In my nightmares, Portlanders will become so frenzied in their dog worship that our fair city will overtake Japan as the global epicenter of pooch mania. In Japan, consumers can buy pet-friendly minivans—with wood floors, no less—and contact lenses for their dogs, as well as Burberry raincoats, aromatherapy potions and “Bowlingual” translation collars (which “interpret” your pooch’s whines and barks). With Portland’s glut of doggy hotels, personal doggy photographers and doggy Halloween costume parties, we don’t seem far behind.
How did this happen? As recently as a few hundred years ago, humans viewed dogs the same way they viewed horses—tools to be used on farms and ranches, most often for fending off coyotes and other critters. In Portland, they were even lumped into the same category as pigs: An early city ordinance prohibited dogs and swine from wandering at large. We still don’t let dogs wander today, thankfully, but in the coddling department they have left swine behind. As we moved toward an increasingly urban and industrial civilization, the dog as farmhand became more and more irrelevant, and beloved Fido was relegated to the role of family pet. As Americans have fewer offspring, it seems that dogs have become our surrogate children. Today, 55 percent of American dog owners buy their pets holiday gifts, and 42 percent share their beds with their dogs.
Maybe it’s time we temper our adoration with a splash of renewed commitment to our fellow human beings.
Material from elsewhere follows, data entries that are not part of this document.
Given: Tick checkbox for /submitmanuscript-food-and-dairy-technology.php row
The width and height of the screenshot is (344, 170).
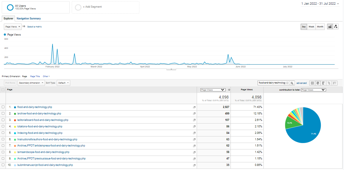Looking at the screenshot, I should tap(3, 165).
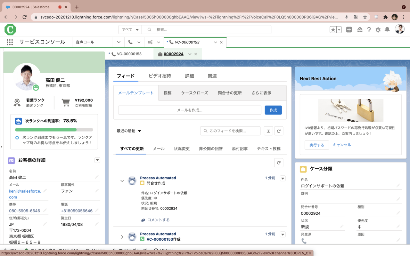Open the 最近の活動 sort dropdown
The image size is (410, 256).
(x=129, y=131)
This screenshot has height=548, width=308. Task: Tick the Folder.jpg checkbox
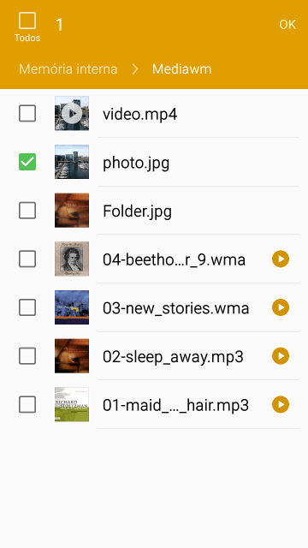(x=27, y=211)
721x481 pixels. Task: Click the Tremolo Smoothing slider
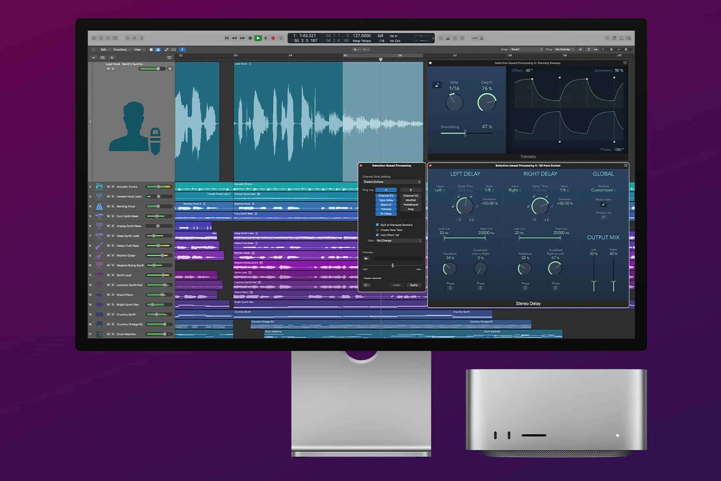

For example, state officials are currently deciding whether to allow dogs inside the Oregon State Parks system’s 250 or so yurts and cabins. These are communal, lottery-funded structures that range from $20 to $80 per night, and some guests, even if they’re not allergic to dog hair, might not enjoy snoozing where a dog once slept. Until pups start paying too, I’m not convinced they deserve to share our public sleeping quarters.
Worse yet are the little leftovers park-goers have to sidestep—not to mention the owners who bring their dogs to restaurants, only to leave them tied up and baying outside while other patrons grimace their way through three courses. And while we’re at it: Why is it that Oregon just opened the country’s first Animal Medical and Learning Center, for a mere $6.4 million—but nearly 20 percent of Oregonians still don’t have health insurance?
Looking for answers, I visited the off-leash area at Fernhill Park in Northeast Portland to square off with some dog owners. On the far side of the park, I found Karen Kyle, whose spastic brown labradoodle, Lulu, leapt up and down with frightening urgency, awaiting the next swing of the ubiquitous purple plastic Chuckit. As Lulu chased down the ball, Kyle told me that a few weeks ago at Fernhill, a dog had peed on her leg. Her horror story inspired me to share my frustration about barking, slobber on my pants and the overall feeling that I’m a pariah because I don’t embrace either.
Kyle was sympathetic. “People can’t presume that everyone loves their dog. Look, your dog has to have manners, just like your kid has to have manners,” she said, as Lulu yipped for another go with the Chuckit. Exactly, I agreed. Heck, some parents even keep their toddlers on leashes—and even those who don’t still don’t let their children pester strangers. If only dog owners had the same standards.